Look at his notion of "the very manners" of early post-Roman Britain
in Cymbeline and King Lear! Concerning "the anomalous status of a
King of Scotland under one of its primitive Kings" the author of
Macbeth knew no more than what he read in Holinshed; of the actual
truth concerning Duncan (that old prince was, in fact, a young man
slain in a blacksmith's bothy), and of the whole affair, the author
knew nothing but a tissue of sophisticated legends. The author of
the plays had no knowledge (as Mr. Morgan inexplicably declares that
he had) of "matters of curious and occult research for antiquaries or
dilettanti to dig out of old romances or treaties or statutes rather
than for historians to treat of or schools to teach!"
Mon Dieu! do historians NOT treat of "matters of curious research"
and of statutes and of treaties? As for "old romances," they were
current and popular. The "occult" sources of King Lear are a popular
tale attached to legendary "history" and a story in Sidney's Arcadia.
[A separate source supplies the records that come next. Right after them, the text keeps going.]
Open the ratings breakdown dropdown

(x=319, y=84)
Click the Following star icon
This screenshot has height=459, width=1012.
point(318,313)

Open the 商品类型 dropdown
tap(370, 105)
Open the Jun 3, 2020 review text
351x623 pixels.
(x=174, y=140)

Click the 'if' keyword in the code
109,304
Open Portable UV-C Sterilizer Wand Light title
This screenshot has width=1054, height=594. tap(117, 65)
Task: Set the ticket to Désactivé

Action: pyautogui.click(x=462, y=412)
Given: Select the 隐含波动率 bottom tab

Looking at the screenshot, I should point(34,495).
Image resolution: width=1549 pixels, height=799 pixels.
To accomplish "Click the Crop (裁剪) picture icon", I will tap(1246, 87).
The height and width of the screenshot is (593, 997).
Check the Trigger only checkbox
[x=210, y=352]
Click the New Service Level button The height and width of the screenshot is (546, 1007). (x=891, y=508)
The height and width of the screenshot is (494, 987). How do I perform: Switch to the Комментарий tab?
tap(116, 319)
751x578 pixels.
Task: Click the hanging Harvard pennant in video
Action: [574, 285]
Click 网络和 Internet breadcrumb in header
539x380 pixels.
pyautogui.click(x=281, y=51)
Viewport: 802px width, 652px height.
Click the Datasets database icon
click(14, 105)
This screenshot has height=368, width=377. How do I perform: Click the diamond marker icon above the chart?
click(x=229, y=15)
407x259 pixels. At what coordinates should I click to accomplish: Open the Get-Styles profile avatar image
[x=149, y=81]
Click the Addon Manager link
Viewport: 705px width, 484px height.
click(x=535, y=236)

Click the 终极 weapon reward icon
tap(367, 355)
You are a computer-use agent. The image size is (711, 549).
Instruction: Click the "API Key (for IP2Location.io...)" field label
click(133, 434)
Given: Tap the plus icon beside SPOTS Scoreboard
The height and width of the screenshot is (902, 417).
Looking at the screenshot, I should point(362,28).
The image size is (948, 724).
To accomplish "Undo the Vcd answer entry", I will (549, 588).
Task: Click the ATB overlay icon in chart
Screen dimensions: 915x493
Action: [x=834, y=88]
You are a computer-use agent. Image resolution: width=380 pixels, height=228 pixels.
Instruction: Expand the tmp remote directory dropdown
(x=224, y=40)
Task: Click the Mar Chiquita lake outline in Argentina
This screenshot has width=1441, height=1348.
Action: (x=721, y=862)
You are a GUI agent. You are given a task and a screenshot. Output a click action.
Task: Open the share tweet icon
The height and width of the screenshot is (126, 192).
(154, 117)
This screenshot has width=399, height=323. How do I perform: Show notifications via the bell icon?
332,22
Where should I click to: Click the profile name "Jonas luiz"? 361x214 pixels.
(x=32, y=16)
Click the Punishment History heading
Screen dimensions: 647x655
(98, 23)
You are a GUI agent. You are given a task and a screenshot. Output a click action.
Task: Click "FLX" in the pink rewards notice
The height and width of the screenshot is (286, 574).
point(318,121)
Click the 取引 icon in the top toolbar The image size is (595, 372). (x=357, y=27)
Will, whom Mr. Morgan describes as "a letterless peasant lad," or the
Author, whoever he was, is not "invested with all the love" (sic,
v.1. "lore"), "which the ages behind him had shut up in clasped books
and buried and forgotten."
"Our friend's style has flowery components," Mr. Greenwood adds to
this deliciously eloquent passage from his American author, "and yet
Shakespeare who did all this," et caetera.